Experiment 3: Model Training and Evaluation

• Objective: Train the UGC Sentiment Model with pre-determined hyperparameters and evaluate performance on validation and test sets.
• Steps:
  1. Run the training script as described above.
  2. Monitor training progress via logged metrics (accuracy, F1 score, etc.) and saved plots.
  3. Review test set evaluation metrics printed at the end of training.
• Expected Results: The model achieves competitive performance metrics (accuracy, precision, recall, F1) on the test set, with confusion matrices visualizing per-class performance.

Experiment 4: Inference on New Data

• Objective: Test the pre-trained model on unseen text inputs to predict sentiment.
• Steps:
  1. Run the demo script with custom text inputs.
  2. Note the predicted sentiment and confidence scores.
• Expected Results: The model correctly predicts sentiment for sample inputs, aligning with intuitive sentiment interpretation.

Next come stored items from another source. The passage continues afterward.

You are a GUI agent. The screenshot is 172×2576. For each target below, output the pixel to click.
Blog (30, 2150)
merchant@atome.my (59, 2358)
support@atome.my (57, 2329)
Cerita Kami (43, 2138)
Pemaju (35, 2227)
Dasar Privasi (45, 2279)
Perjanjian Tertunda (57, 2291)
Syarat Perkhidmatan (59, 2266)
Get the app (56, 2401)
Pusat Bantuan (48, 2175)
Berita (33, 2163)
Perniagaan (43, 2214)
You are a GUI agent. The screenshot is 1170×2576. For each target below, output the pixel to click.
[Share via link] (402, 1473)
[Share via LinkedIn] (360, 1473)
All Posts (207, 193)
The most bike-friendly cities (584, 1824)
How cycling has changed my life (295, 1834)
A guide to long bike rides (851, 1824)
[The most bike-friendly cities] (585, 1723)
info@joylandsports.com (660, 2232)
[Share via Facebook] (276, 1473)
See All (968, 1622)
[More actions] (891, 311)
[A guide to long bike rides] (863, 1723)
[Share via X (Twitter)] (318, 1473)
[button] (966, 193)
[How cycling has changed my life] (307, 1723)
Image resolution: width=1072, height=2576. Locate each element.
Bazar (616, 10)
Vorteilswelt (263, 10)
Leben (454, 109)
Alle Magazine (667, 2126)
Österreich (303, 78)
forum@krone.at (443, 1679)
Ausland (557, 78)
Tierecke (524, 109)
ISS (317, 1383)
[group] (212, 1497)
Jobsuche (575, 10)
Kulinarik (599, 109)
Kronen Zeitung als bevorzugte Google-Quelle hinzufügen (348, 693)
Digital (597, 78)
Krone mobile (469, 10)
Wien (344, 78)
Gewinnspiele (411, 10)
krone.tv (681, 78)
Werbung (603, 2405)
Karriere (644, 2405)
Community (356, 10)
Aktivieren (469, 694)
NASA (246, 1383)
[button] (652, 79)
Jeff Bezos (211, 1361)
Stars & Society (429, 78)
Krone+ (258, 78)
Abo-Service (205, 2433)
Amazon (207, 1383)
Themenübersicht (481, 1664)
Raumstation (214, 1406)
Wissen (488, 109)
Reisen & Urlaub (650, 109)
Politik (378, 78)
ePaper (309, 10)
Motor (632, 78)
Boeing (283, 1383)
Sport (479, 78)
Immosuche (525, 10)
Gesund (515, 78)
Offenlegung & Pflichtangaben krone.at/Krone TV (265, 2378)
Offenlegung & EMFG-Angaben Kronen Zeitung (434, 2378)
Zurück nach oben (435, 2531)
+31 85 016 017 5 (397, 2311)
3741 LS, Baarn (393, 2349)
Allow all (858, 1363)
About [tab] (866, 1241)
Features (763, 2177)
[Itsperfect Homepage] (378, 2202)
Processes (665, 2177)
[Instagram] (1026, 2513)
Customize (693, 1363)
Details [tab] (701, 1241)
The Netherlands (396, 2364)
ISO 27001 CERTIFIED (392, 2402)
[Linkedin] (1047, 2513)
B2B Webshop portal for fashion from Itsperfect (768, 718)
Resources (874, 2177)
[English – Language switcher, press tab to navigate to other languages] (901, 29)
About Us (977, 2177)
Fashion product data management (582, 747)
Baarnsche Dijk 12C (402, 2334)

Configuration and Customization

• Hyperparameters: Adjust training parameters like NUM_EPOCHS, LEARNING_RATE, and BATCH_SIZE in the training script (model train.ipynb) to experiment with different settings.
• Model Architecture: Modify the HybridSentimentModel class to experiment with different fusion strategies or transformer backbones (default: albert-base-v2).
• Data Paths: Update BASE_PATH and file paths in scripts to match your local directory structure.

Troubleshooting

• GPU Memory Issues: If you encounter out-of-memory errors, reduce BATCH_SIZE or disable mixed precision training by setting USE_MIXED_PRECISION = False in the training script.
• Dependency Conflicts: Ensure all libraries are installed with compatible versions. Use a clean virtual environment if issues persist.
• Hugging Face Authentication: Verify your token in the .env file if you face authentication errors while downloading or uploading models.